The point made by Dr. DeSoto and Dr. Hitlan is that the cases and the controls in this study are too closely matched to each other. Cases were matched with controls of the same age, sex, within the same HMO and essentially the same vaccination schedule using the same vaccine manufacturers. This may be seen in Figures 1 and 2 of the Destefano et al. 2013 paper which indicated that there are almost no differences between the exposure to antigens between the case (autism) and control groups in every exposure group tested. This holds for cumulative antigen levels (Figure 1) as well as single day antigen exposure levels (Figure 2).
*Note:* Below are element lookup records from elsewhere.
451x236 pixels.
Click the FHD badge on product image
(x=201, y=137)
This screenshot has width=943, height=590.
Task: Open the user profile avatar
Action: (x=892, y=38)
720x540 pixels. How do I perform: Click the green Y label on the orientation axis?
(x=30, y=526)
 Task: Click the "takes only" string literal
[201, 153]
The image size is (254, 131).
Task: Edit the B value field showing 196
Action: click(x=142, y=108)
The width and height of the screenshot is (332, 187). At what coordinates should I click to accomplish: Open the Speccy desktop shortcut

This type of error of course precludes “finding a difference” between cases and controls because all differences were matched out case-by-case.
This would be akin to analyzing radiation workers that got the same dosage of gamma radiation within cases and control groups to determine the relationship between gamma radiation and cancer incidence. Of course, since cases and controls got the same dosage, no effect would be seen. However, this is an unfair study. To see the true effect, cases would need to be matched with controls with variable levels of gamma radiation exposure and perhaps a “no exposure” group would be included as a baseline comparison to cancer rates within higher exposure groups.
In the same way, the CDC has used these overmatched data to obfuscate any true effect between vaccine antigen exposure and autism incidence.